La plaque commémorative installée devant le monument aux morts de Chenôve, en hommage à la famille Frenkel, a été retrouvée brisée. Le maire de la commune, Thierry Falconnet, a dénoncé une dégradation « inadmissible » et annoncé le dépôt d’une plainte par la Ville.
C’est un symbole de mémoire qui a été violemment endommagé à Chenôve. Ce matin, la plaque commémorative dédiée à la famille Frenkel, famille juive réfugiée dans la commune durant la Seconde Guerre mondiale, a été découverte brisée en deux devant le monument aux morts. Un lieu où se tiennent régulièrement les cérémonies mémorielles et patriotiques.
Dans un message publié sur Facebook, le maire de Chenôve, Thierry Falconnet, a fait part de son émotion et de sa colère. L’élu s’est dit « profondément choqué et attristé » de constater cette dégradation qu’il qualifie d’« inadmissible ». La plaque, posée dans un espace de recueillement, rappelait le destin tragique de cette famille arrêtée pendant l’Occupation.
Les membres de la famille Frenkel, réfugiés à Chenôve, ont été arrêtés par la gendarmerie française le 9 octobre 1942. Ils ont ensuite été déportés vers Auschwitz-Birkenau, où ils ont été assassinés. Cette plaque avait donc pour vocation de maintenir vivant le souvenir de ces victimes de la Shoah et de rappeler la responsabilité de l’histoire locale dans la transmission de la mémoire.
Pour Thierry Falconnet, la dégradation de cette plaque constitue une atteinte grave à ce devoir de mémoire. « Si c’est un acte gratuit, il est l’œuvre d’individus particulièrement imbéciles. Si c’est un acte antisémite, il n’en est que plus odieux », a déclaré le maire dans son message. Des propos fermes, qui traduisent l’indignation de la municipalité face à un acte visant un symbole directement lié à la mémoire des victimes juives de la déportation.
L’élu a également rappelé que le racisme et l’antisémitisme ne relèvent pas de la liberté d’opinion. « L’antisémitisme comme le racisme de toute nature ne sont pas des opinions, ce sont des délits. Ils doivent être combattus avec la plus grande vigueur », a-t-il insisté. Une déclaration qui intervient dans un contexte où les actes visant des lieux de mémoire suscitent régulièrement l’émotion et la condamnation des pouvoirs publics.
La Ville de Chenôve a annoncé qu’une plainte était déposée à la suite de cette dégradation. Les circonstances exactes de l’acte restent à établir. À ce stade, la municipalité n’écarte aucune hypothèse, qu’il s’agisse d’un acte de vandalisme gratuit ou d’un acte à caractère antisémite.

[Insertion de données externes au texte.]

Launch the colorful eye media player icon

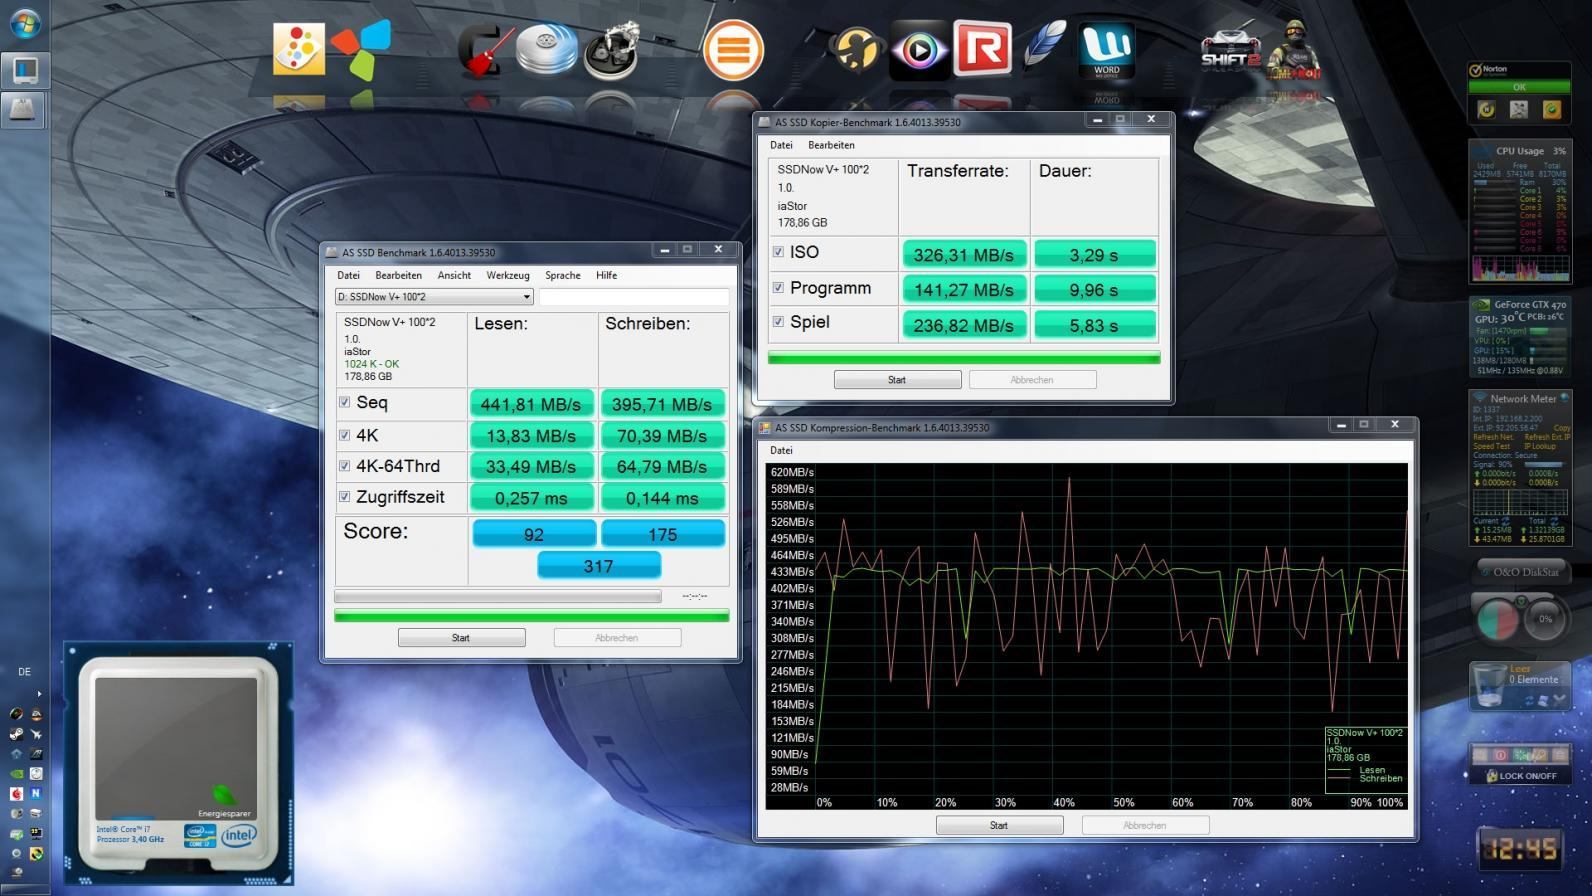tap(919, 49)
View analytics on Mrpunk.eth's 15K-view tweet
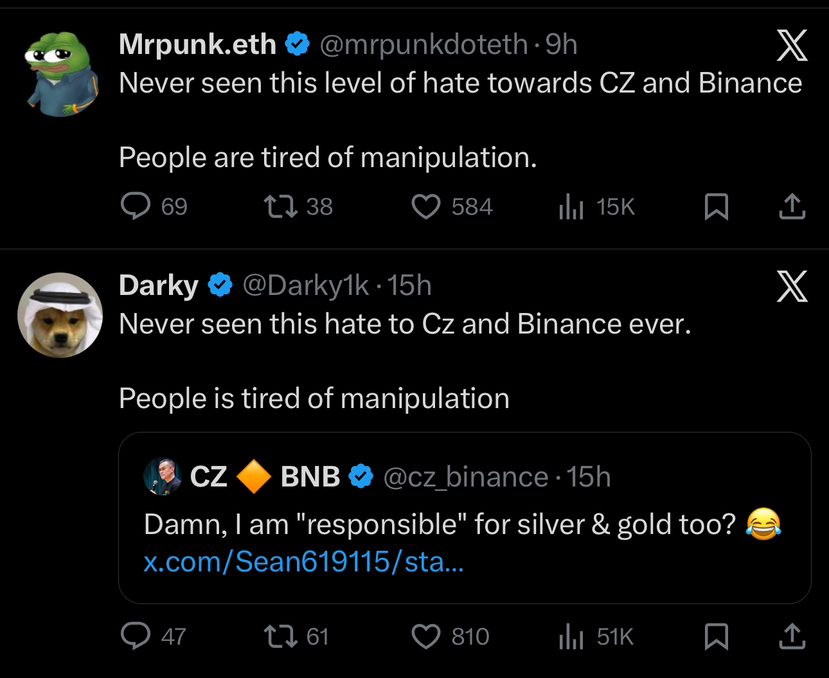Screen dimensions: 829x678 [570, 206]
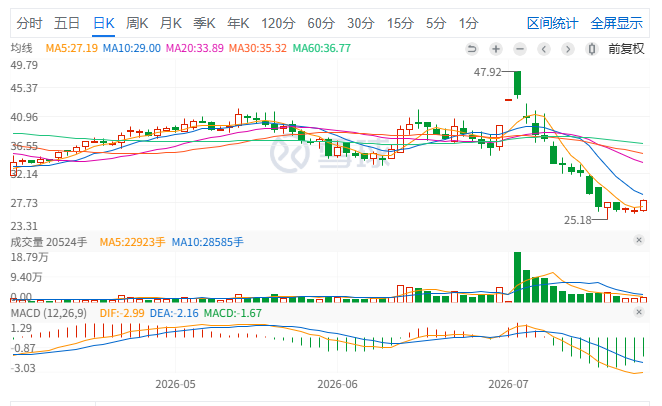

La plaque commémorative sera remplacée, a également précisé Thierry Falconnet. Par cette décision, la commune entend réaffirmer son attachement au devoir de mémoire et à la transmission de l’histoire des victimes de la Shoah. La dégradation de la plaque, aussi violente soit-elle, ne fera donc pas disparaître le souvenir de la famille Frenkel.
À Chenôve, cette profanation suscite une vive émotion. Elle rappelle l’importance de préserver les lieux de mémoire, non seulement comme des espaces de recueillement, mais aussi comme des repères historiques essentiels pour les générations présentes et futures.